In the entries below, which lines run from the one containing "Click the Imprimir Reporte button" to the one containing "Given: Click the dialog's vertical scrollbar"? Copy exactly those lines, ends included, and no others.

- MATERIAL SHOWN

※

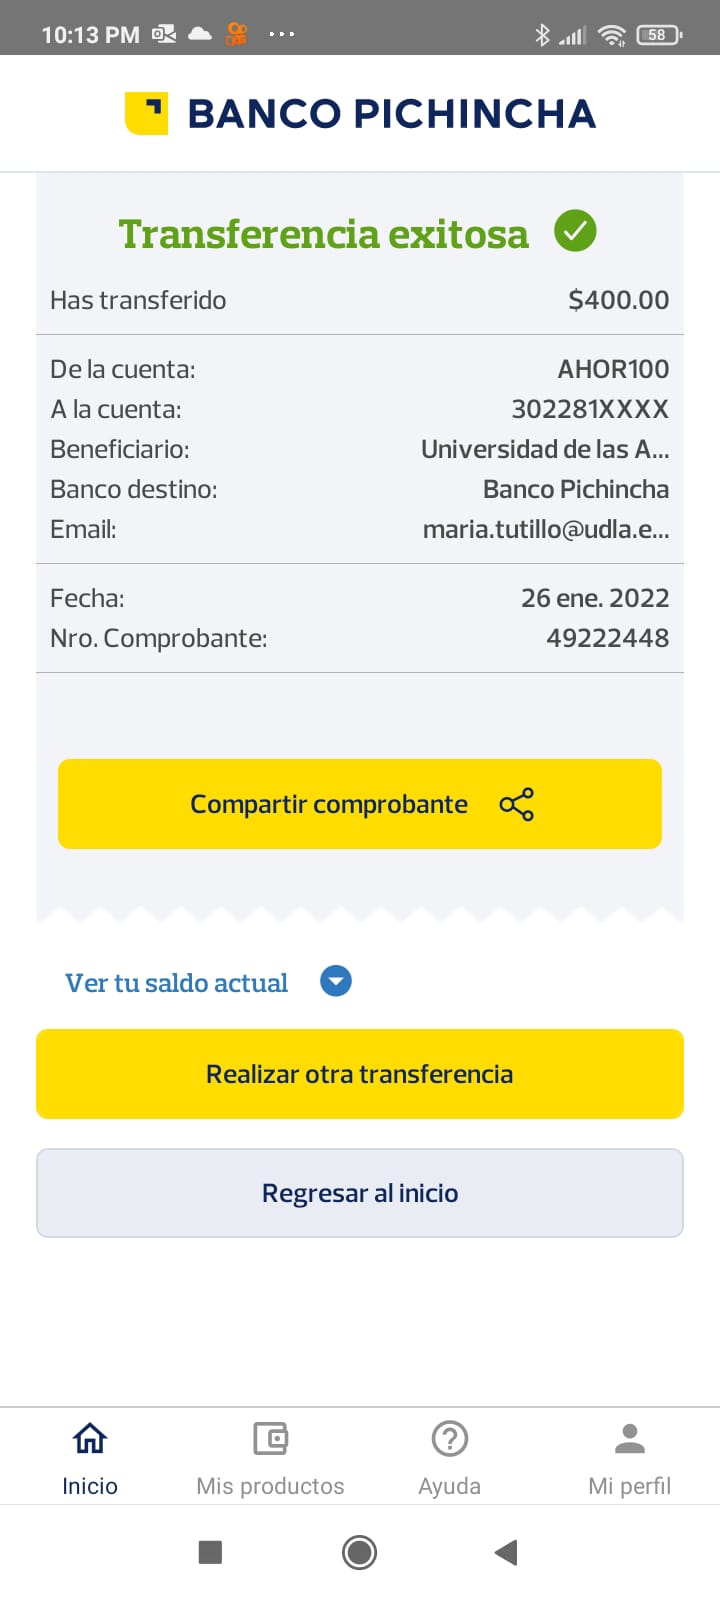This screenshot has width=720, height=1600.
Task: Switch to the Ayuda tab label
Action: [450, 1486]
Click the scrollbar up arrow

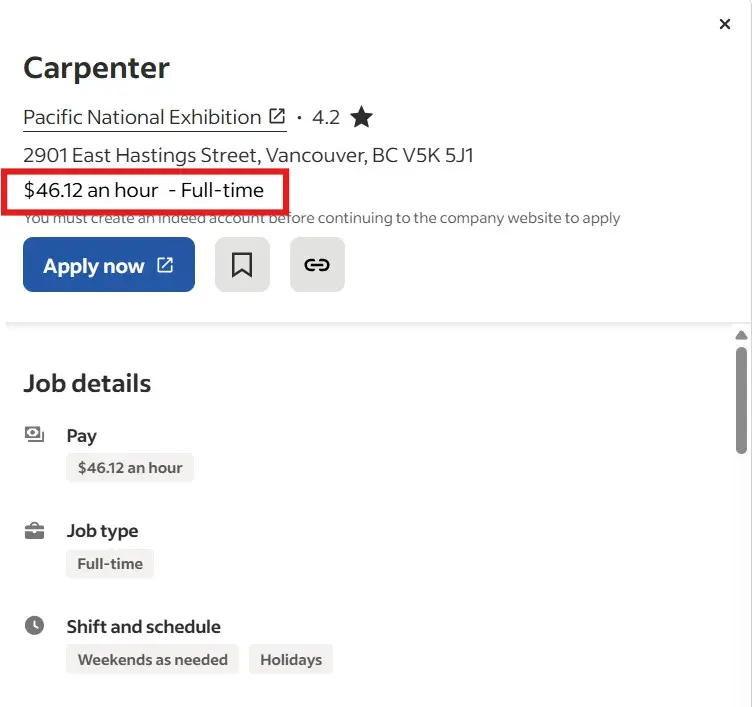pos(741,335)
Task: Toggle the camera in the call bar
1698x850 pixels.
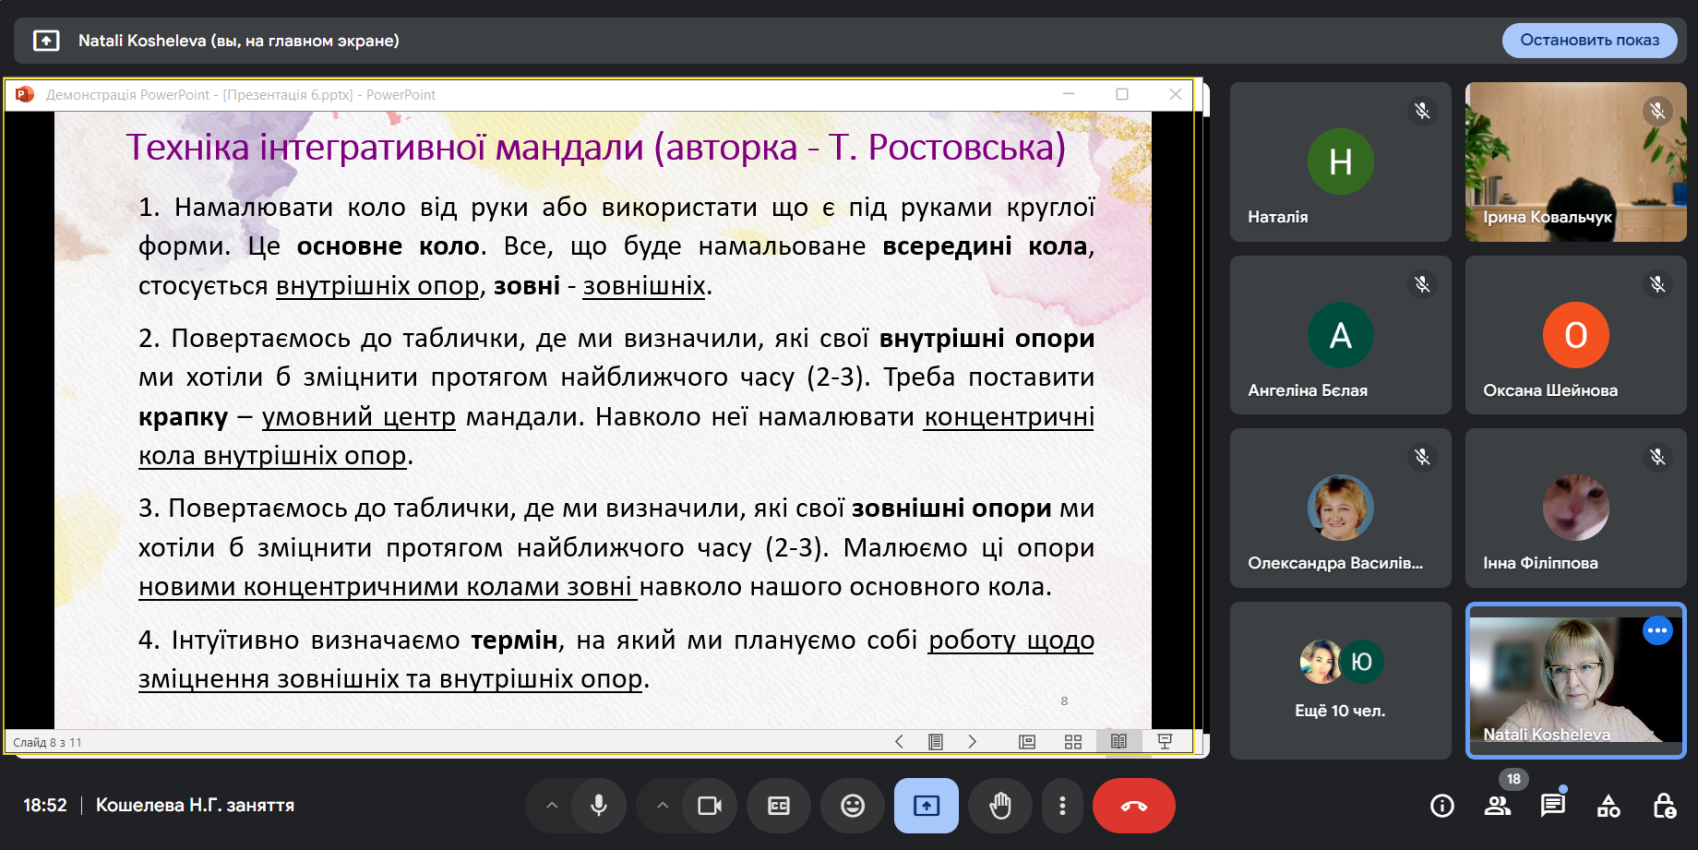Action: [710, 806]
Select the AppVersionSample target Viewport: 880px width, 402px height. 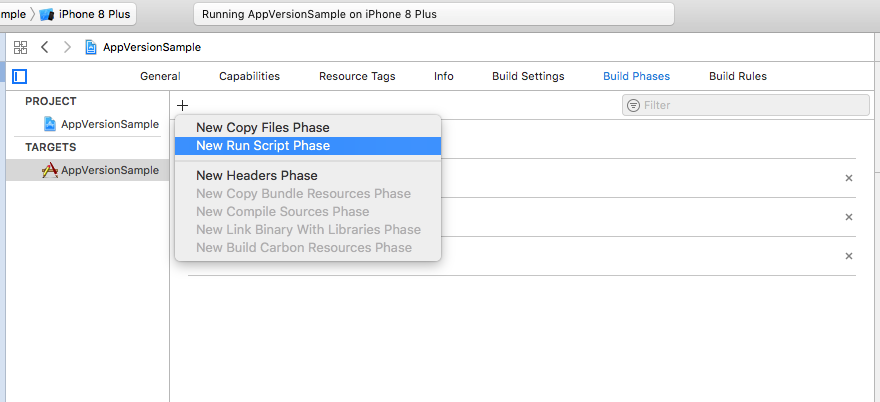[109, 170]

※

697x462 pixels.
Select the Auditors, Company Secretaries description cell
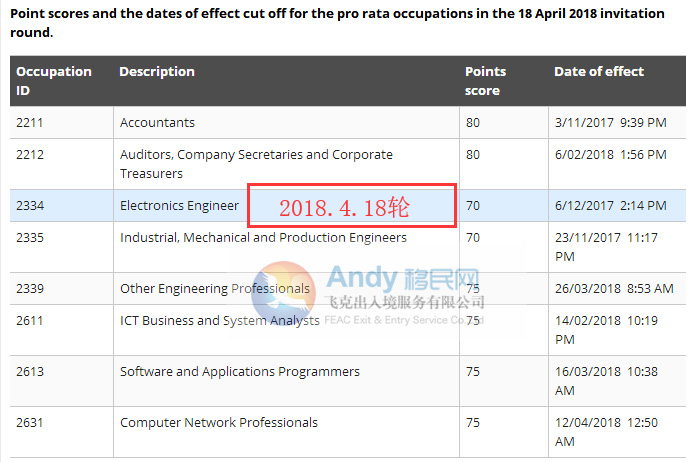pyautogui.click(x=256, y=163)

※

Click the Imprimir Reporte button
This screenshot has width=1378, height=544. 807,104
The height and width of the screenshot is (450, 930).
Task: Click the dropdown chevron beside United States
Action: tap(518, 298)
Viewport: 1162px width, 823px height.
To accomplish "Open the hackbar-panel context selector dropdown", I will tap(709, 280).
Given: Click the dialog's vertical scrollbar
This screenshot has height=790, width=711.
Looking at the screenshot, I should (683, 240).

※

- ANSWER
Click the Imprimir Reporte button
This screenshot has width=1378, height=544. 807,104
The height and width of the screenshot is (450, 930).
Task: Click the dropdown chevron beside United States
Action: tap(518, 298)
Viewport: 1162px width, 823px height.
To accomplish "Open the hackbar-panel context selector dropdown", I will tap(709, 280).
Given: Click the dialog's vertical scrollbar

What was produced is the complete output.